Figure 8: Mammalian GABA_B receptor can functionally substitute for worm GBB-1 in lifespan regulation.

(a) Transgenic expression of rat GABA_B receptors (rGB1 and rGB2) fully suppresses the long-lived phenotype of gbb-1 mutant worms (log-rank test, P=0.11, n=49–66 for different genotypes). (b,c) Mammalian GABA_B receptor antagonist CGP36216 (b) and SCH50911 (c) do not have a notable effect on lifespan in wild-type worms (log-rank test, P=0.389 and P=0.527, respectively. n=57–127 for the different treatments). Drug concentration: 1 μM. (d,e) Mammalian GABA_B receptor antagonist CGP36216 (d) and SCH50911 (e) extend the lifespan of transgenic worms expressing rat GABA_B receptor (log-rank test, P<0.001 in the each case, n=44–87 for the different case).

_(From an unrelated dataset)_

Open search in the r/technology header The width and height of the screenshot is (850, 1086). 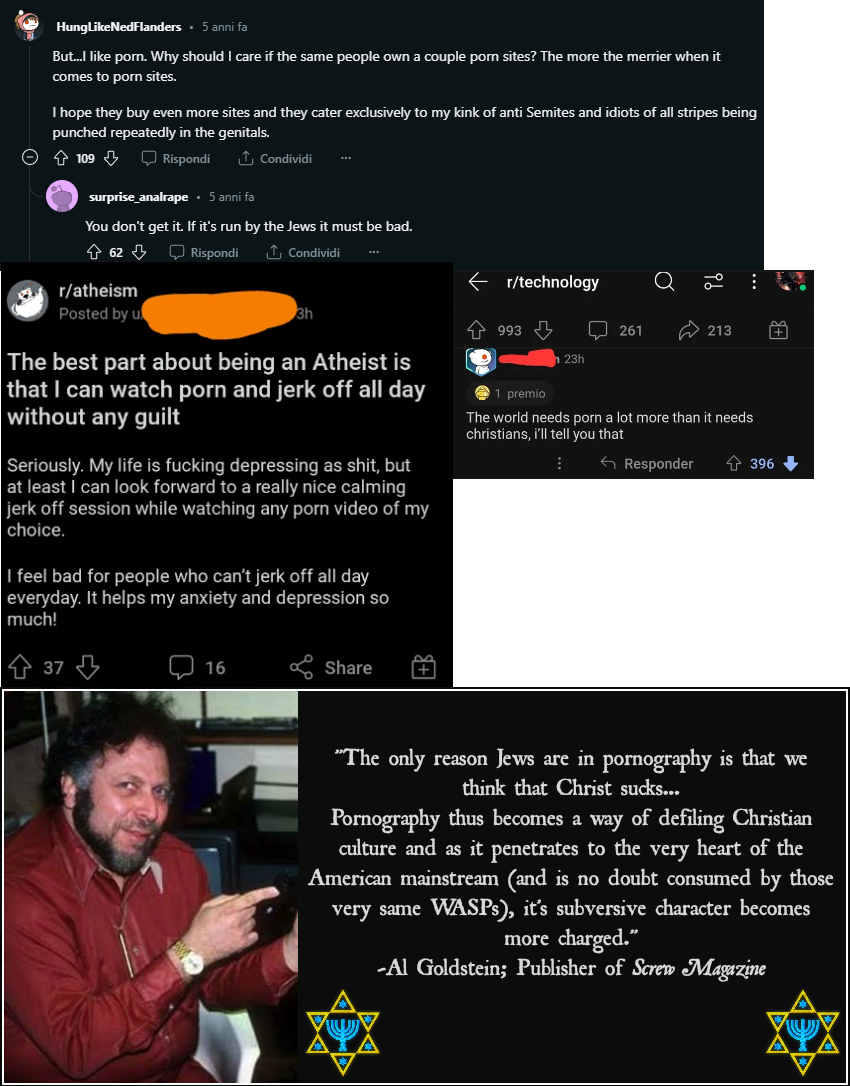(664, 281)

Drug concentration: 1 μM antagonist. (f) Schematic model illustrating a genetic pathway through which GABA regulates longevity. The putative site-of-action of each gene (neuron versus intestine) is denoted. All lifespan assays were carried out at 20 °C and were repeated at least twice with the exception of b,c. Please see Supplementary Table 1 for detailed statistical analysis of lifespan data.